## [Your goal]
Reproduce each line of the material exactly, minus any picture.

## [Exercise material]
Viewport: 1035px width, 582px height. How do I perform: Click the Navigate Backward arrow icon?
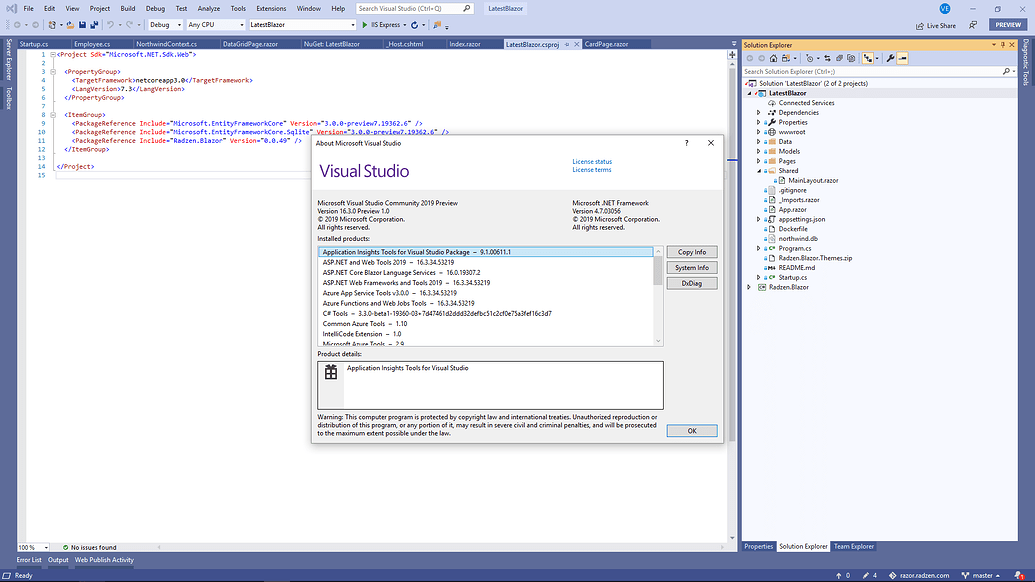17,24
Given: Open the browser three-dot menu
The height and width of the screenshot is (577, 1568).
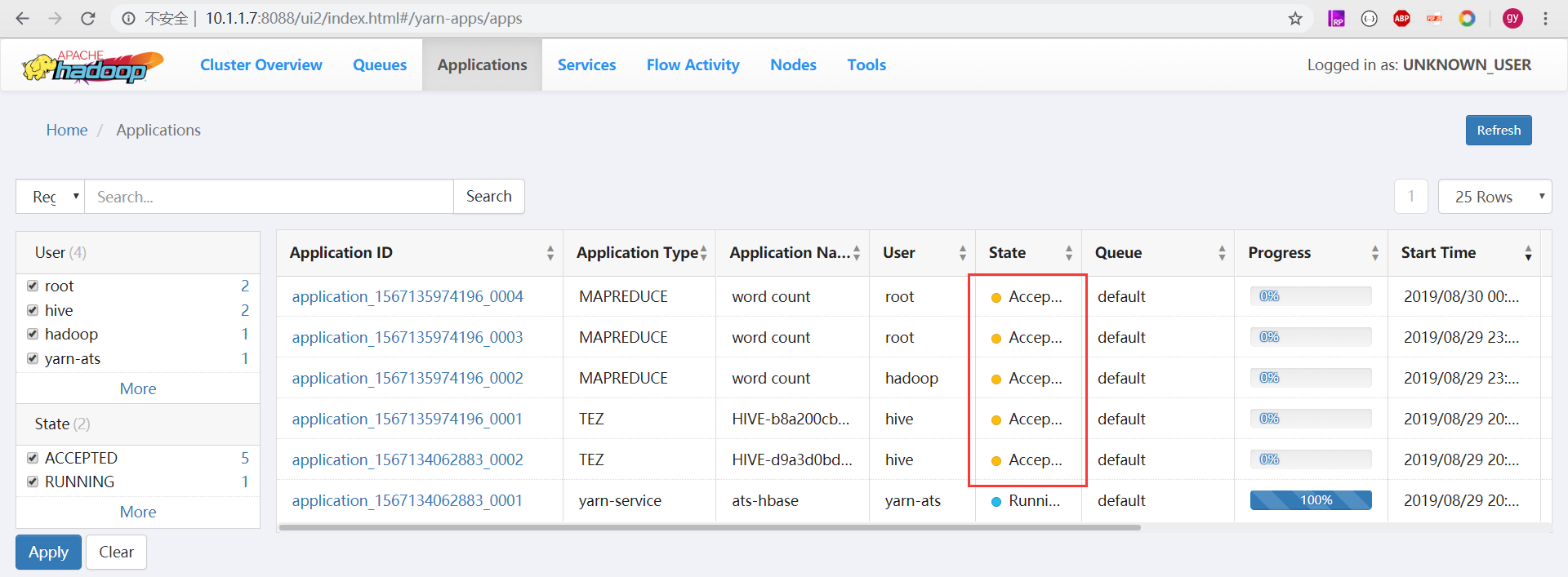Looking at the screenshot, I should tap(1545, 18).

## [Result of the exercise]
Viewport: 1035px width, 582px height. How do I perform: Click the Navigate Backward arrow icon?
17,24
Given: Open the browser three-dot menu
The height and width of the screenshot is (577, 1568).
Looking at the screenshot, I should tap(1545, 18).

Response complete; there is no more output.